McCain and Palin aren't fooling anyone with their debate buzz words, suggestive campaign ads, and carefully crafted campaign rhetoric. It is clear that they are pulling out all stops to win an election by appealing to the racial fears and prejudices in a fringe element of society.

In "An Open Letter to John McCain" Frank Schaeffer wrote:

Senator John McCain: If your campaign does not stop equating Sen. Barack Obama with terrorism, questioning his patriotism and portraying Mr. Obama as "not one of us," I accuse you of deliberately feeding the most unhinged elements of our society the red meat of hate, and therefore of potentially instigating violence.

At a Sarah Palin rally, someone called out, "Kill him!" At one of your rallies, someone called out, "Terrorist!" Neither was answered or denounced by you or your running mate, as the crowd laughed and cheered. At your campaign event Wednesday in Bethlehem, Pa., the crowd was seething with hatred for the Democratic nominee - an attitude encouraged in speeches there by you, your running mate, your wife and the local Republican chairman.

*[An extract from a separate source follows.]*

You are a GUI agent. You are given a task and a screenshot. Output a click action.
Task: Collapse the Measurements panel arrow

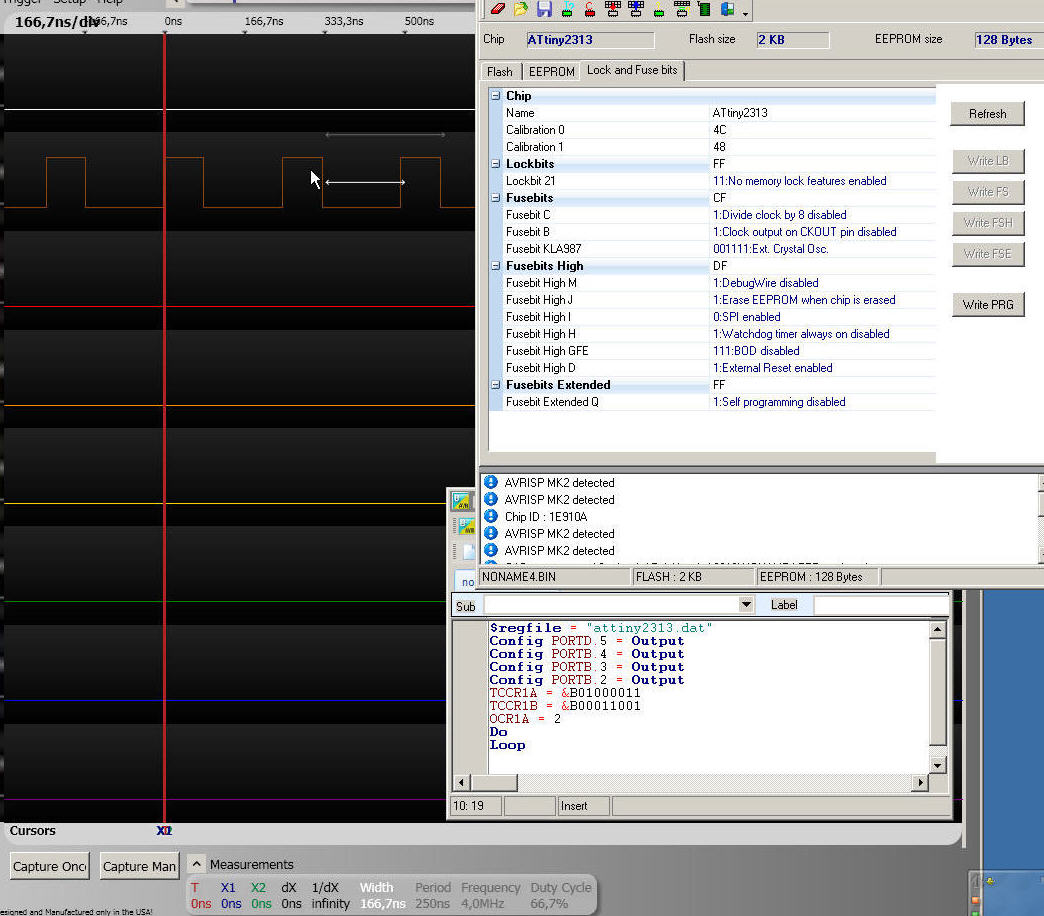(197, 864)
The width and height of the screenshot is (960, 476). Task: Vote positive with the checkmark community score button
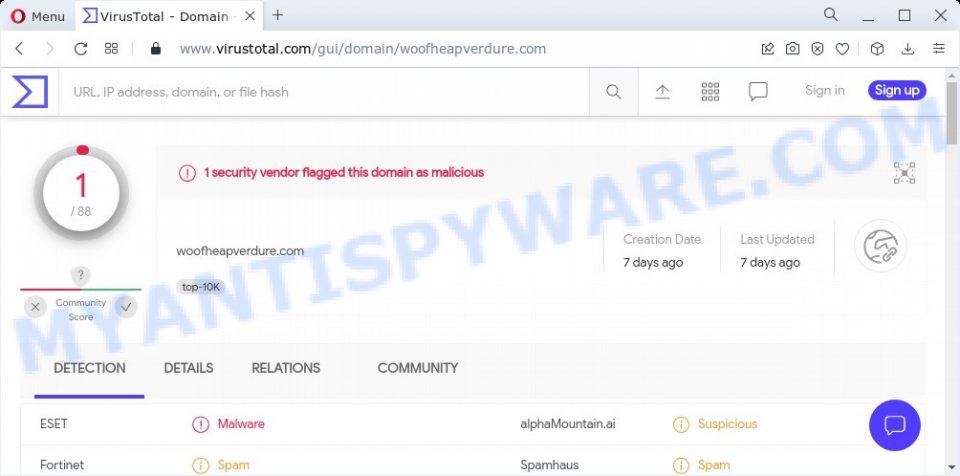126,307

In his op-ed for NYT, "The Terrorist Barack Obama" Frank Rich writes:

All’s fair in politics. John McCain and Sarah Palin have every right to bring up William Ayers, even if his connection to Obama is minor, even if Ayers’s Weather Underground history dates back to Obama’s childhood, even if establishment Republicans and Democrats alike have collaborated with the present-day Ayers in educational reform. But it’s not just the old Joe McCarthyesque guilt-by-association game, however spurious, that’s going on here. Don’t for an instant believe the many mindlessly “even-handed” journalists who keep saying that the McCain campaign’s use of Ayers is the moral or political equivalent of the Obama campaign’s hammering on Charles Keating.

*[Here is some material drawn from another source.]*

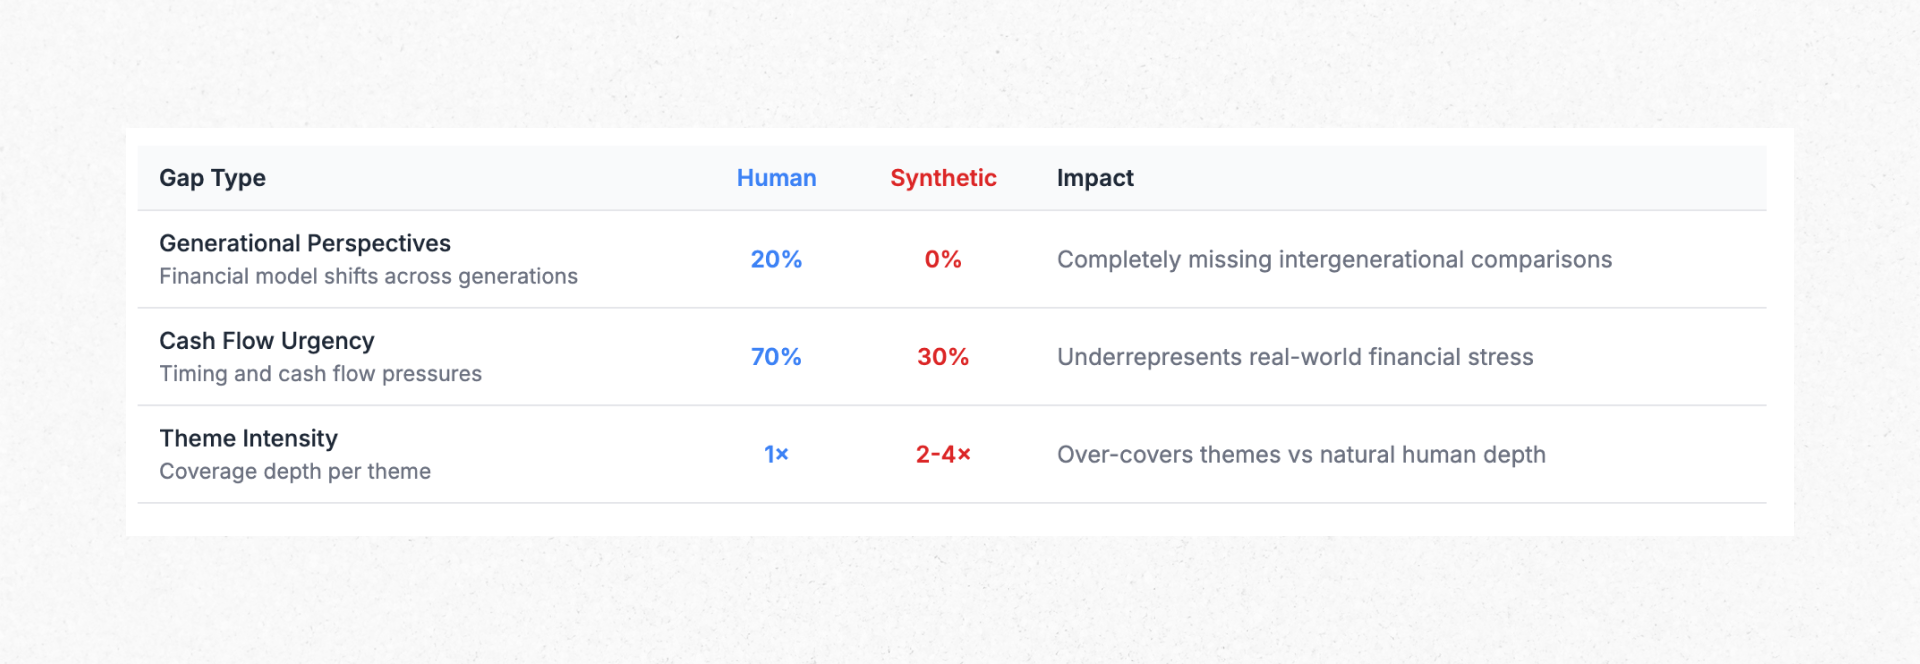
Task: Click the 30% Synthetic value
Action: pyautogui.click(x=943, y=357)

What makes them different, and what has pumped up the Weimar-like rage at McCain-Palin rallies, is the violent escalation in rhetoric, especially (though not exclusively) by Palin. Obama “launched his political career in the living room of a domestic terrorist.” He is “palling around with terrorists” (note the plural noun). Obama is “not a man who sees America the way you and I see America.” Wielding a wildly out-of-context Obama quote, Palin slurs him as an enemy of American troops.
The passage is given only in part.